▸ **The input**
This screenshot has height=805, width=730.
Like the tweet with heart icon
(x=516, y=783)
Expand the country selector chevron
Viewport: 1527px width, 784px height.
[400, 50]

▸ **Your task**
Every entry that appears above should be duplicated exactly.

▸ **Answer space**
This screenshot has height=805, width=730.
Like the tweet with heart icon
(x=516, y=783)
Expand the country selector chevron
Viewport: 1527px width, 784px height.
[400, 50]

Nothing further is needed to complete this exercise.